Alternative matrix formers for nanosuspension solidification: Dissolution performance and X-ray microanalysis as an evaluation tool for powder dispersion.

摘要

Four alternative matrix formers [Avicel PH101, Fujicalin (CaHPO(4)), Aerosil 200 (SiO(2)) and Inutec SP1] were evaluated for their capability in preserving rapid dissolution after spray-drying of nanosuspensions. Model drug compounds selected were cinnarizine (CIN), itraconazole (ITR) and phenylbutazone (PHB) as they showed a decrease in dissolution rate upon spray-drying in the absence of additional matrix formers, yielding release values after 5min of dissolution (release(5min)) of 57.7+/-1.0% (CIN), 56.3+/-3.8% (ITR) and 67.4+/-1.3% (PHB).
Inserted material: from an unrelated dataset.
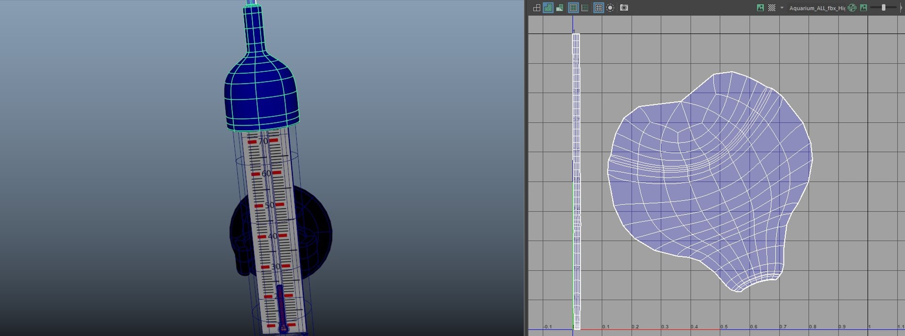Click the isolate select circle icon
The height and width of the screenshot is (336, 905).
pyautogui.click(x=610, y=8)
Compared to the situation without matrix former inclusion, the performance of Avicel PH101 was good for CIN (release(5min)=90.9+/-7.7%), intermediate for PHB (release(5min)=81.0+/-6.4%) and poor for ITR (release(5min)=42.1+/-4.2%). For Fujicalin, intermediate (PHB: release(5min)=87.7+/-3.0%) or poor (CIN: release(5min)=66.1+/-3.4%; ITR: release(5min)=55.9+/-5.2%) performance was seen. Results for Aerosil 200 were good for all compounds (CIN: release(5min)=91.5+/-2.5%; ITR: release(5min)=83.8+/-3.4%; PHB: release(5min)=95.5+/-2.4%), indicating that the large specific surface area was in this case translated into good matrix forming capabilities. Finally, the best results were obtained for Inutec SP1 (CIN: release(5min)=88.7+/-1.2%; ITR: release(5min)=93.4+/-2.4%; PHB: release(5min)=101.3+/-4.9%). Except for Avicel PH101, Cl-maps from X-ray microanalysis of the itraconazole powders supported the hypothesis that better dispersion of drug in the powders results in faster dissolution.